Siento, siento una nostalgia de algo que me falta desde que nací.
I feel, I feel nostalgia for something that I’ve been missing since I was born.
I've always liked Good Friday services. I like their solemnity and reflection and confession. I like their dimmed lights and muted volumes. I like that, since everyone knows Sunday is coming, we don't have to wrap the sorrow up at the end with a neat little bow of happiness. That we can just leave the sentence unfinished and unsure for a couple days.In the states, Good Friday and Easter are really the only two things we celebrate this week (Or at least, protestants. I don't know about Catholics. And really, I'm not even sure you could say we "celebrate" Good Friday. Yes, there's a service, but even a regular church-goer could legitimately be like "Oh, is that today? Hmmm, I guess I'll go."
But here, it's a big deal. They celebrate the whole week, la Semana Santa. And Friday is a big one. I mean, businesses shutting down, streets empty kind of big.

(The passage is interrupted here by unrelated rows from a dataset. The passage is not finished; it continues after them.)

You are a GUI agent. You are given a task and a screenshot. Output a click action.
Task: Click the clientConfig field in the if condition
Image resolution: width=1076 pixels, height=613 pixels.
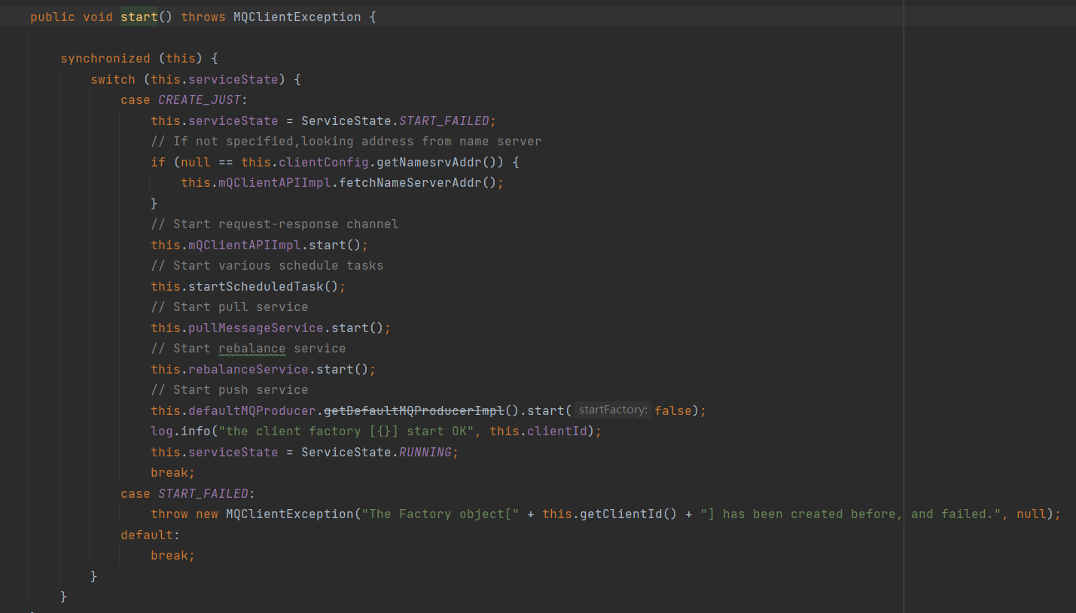point(308,162)
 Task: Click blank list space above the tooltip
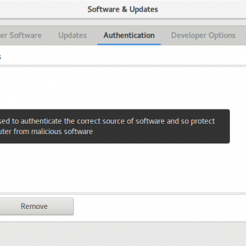(x=123, y=88)
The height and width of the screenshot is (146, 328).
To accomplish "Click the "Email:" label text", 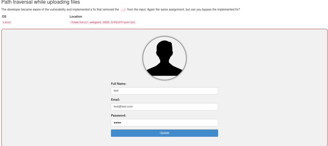I will [x=115, y=100].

So I decided to go with my host Mom to her Friday mass, which I was promised would include a procession afterward. Having never before been to a Catholic mass here, I'm quite glad I did, because the whole thing was just extremely interesting.
I'm having trouble pinning down one main, connected thought, however, so here are some random ones:
From the service:
1) The three priests are all white with pronounced Spanish accents. I asked my host Mom about it, and she said they were all sent here. They used to have one Peruvian priest, but he was sent to Cusco.
2) There's an incredible amount of older women here.
From the procession:
3) I love these bags to light our way. Oh, wow, real candle in there. That seems safe.
4) How nice to pray for different people at each station! But... "For the women are hit because their husband comes home drunk, but keep moving forward for the sake of the children." Shouldn't that at least say something like "And feel like they have no escape and must stay for the children" ? You know, with the implication that that's wrong?
5) I think I'll organize a police squad to block traffic next time I cross La Mar.
6) Station 8a...Jesus falls a third time? Darn it, this is not going to end in 10 stations like I thought,
7) What a beautiful flower petal arrangement!...that will now be trampled as we pass.
So obviously the night was a mixed bag. (What service isn't, I ask?) But as I processed along slowly, repeating the refrains to the songs we sang, I felt this overwhelming sense of community.
And a wave of sadness hit me that I will soon leave, and life here will go on with lovely, tiring, living traditions that I'll know nothing about.
Llaga, soy solo una llaga que tán solo al verte cicatricará.
Wound, I’m just a wound, that just to see you will scar.
Río, soy un río turbio, y Tú un mar inmenso. Guíame hacia Ti.
River, I’m a turbid river, and you’re an immense ocean. Guide me toward you.